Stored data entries
- - - -

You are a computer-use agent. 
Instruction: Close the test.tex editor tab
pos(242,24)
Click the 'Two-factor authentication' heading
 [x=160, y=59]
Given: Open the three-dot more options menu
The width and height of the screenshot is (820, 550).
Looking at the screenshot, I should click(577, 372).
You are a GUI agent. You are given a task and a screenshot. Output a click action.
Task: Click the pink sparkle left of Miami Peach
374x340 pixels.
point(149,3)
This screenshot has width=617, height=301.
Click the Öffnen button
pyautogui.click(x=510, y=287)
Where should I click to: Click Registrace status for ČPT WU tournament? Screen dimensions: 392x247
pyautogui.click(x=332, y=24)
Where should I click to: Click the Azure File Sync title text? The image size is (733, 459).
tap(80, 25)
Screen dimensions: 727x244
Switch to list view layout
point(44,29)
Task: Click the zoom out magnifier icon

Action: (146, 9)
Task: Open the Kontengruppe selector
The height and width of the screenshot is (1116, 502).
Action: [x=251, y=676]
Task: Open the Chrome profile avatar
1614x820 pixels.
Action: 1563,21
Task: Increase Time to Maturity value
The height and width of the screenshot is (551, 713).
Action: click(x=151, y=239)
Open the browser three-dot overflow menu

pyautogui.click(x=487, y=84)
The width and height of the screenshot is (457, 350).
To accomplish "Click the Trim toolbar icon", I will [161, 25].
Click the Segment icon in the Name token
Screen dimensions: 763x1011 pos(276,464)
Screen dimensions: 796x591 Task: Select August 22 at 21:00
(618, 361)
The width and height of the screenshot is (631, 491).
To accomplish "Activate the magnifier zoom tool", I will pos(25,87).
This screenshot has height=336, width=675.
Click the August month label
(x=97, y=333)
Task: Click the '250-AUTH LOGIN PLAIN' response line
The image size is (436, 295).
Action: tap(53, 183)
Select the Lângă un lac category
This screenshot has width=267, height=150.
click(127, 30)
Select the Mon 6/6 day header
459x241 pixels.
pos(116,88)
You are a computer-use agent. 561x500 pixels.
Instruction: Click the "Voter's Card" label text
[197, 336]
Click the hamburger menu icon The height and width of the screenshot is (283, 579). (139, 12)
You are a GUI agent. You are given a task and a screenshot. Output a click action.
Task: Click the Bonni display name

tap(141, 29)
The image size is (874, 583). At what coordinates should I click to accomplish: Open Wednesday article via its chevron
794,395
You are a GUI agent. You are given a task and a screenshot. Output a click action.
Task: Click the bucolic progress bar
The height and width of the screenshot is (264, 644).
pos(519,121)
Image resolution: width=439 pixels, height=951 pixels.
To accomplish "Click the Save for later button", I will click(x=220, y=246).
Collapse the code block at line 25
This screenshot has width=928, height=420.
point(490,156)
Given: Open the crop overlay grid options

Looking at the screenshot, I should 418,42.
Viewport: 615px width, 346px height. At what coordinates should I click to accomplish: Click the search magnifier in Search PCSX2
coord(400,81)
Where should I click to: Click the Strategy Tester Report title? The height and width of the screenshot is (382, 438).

- - - -

Restate all of the data above. Match it word for word.

:: Output below ::
You are a computer-use agent. 
Instruction: Close the test.tex editor tab
pos(242,24)
Click the 'Two-factor authentication' heading
 [x=160, y=59]
Given: Open the three-dot more options menu
The width and height of the screenshot is (820, 550).
Looking at the screenshot, I should click(577, 372).
You are a GUI agent. You are given a task and a screenshot. Output a click action.
Task: Click the pink sparkle left of Miami Peach
374x340 pixels.
point(149,3)
This screenshot has width=617, height=301.
Click the Öffnen button
pyautogui.click(x=510, y=287)
Where should I click to: Click Registrace status for ČPT WU tournament? Screen dimensions: 392x247
pyautogui.click(x=332, y=24)
Where should I click to: Click the Azure File Sync title text? The image size is (733, 459).
tap(80, 25)
Screen dimensions: 727x244
Switch to list view layout
point(44,29)
Task: Click the zoom out magnifier icon

Action: (146, 9)
Task: Open the Kontengruppe selector
The height and width of the screenshot is (1116, 502).
Action: [x=251, y=676]
Task: Open the Chrome profile avatar
1614x820 pixels.
Action: 1563,21
Task: Increase Time to Maturity value
The height and width of the screenshot is (551, 713).
Action: click(x=151, y=239)
Open the browser three-dot overflow menu

pyautogui.click(x=487, y=84)
The width and height of the screenshot is (457, 350).
To accomplish "Click the Trim toolbar icon", I will [161, 25].
Click the Segment icon in the Name token
Screen dimensions: 763x1011 pos(276,464)
Screen dimensions: 796x591 Task: Select August 22 at 21:00
(618, 361)
The width and height of the screenshot is (631, 491).
To accomplish "Activate the magnifier zoom tool", I will pos(25,87).
This screenshot has height=336, width=675.
Click the August month label
(x=97, y=333)
Task: Click the '250-AUTH LOGIN PLAIN' response line
The image size is (436, 295).
Action: tap(53, 183)
Select the Lângă un lac category
This screenshot has width=267, height=150.
click(127, 30)
Select the Mon 6/6 day header
459x241 pixels.
pos(116,88)
You are a computer-use agent. 561x500 pixels.
Instruction: Click the "Voter's Card" label text
[197, 336]
Click the hamburger menu icon The height and width of the screenshot is (283, 579). (139, 12)
You are a GUI agent. You are given a task and a screenshot. Output a click action.
Task: Click the Bonni display name

tap(141, 29)
The image size is (874, 583). At what coordinates should I click to accomplish: Open Wednesday article via its chevron
794,395
You are a GUI agent. You are given a task and a screenshot. Output a click action.
Task: Click the bucolic progress bar
The height and width of the screenshot is (264, 644).
pos(519,121)
Image resolution: width=439 pixels, height=951 pixels.
To accomplish "Click the Save for later button", I will click(x=220, y=246).
Collapse the code block at line 25
This screenshot has width=928, height=420.
point(490,156)
Given: Open the crop overlay grid options

Looking at the screenshot, I should 418,42.
Viewport: 615px width, 346px height. At what coordinates should I click to accomplish: Click the search magnifier in Search PCSX2
coord(400,81)
Where should I click to: Click the Strategy Tester Report title? The height and width of the screenshot is (382, 438).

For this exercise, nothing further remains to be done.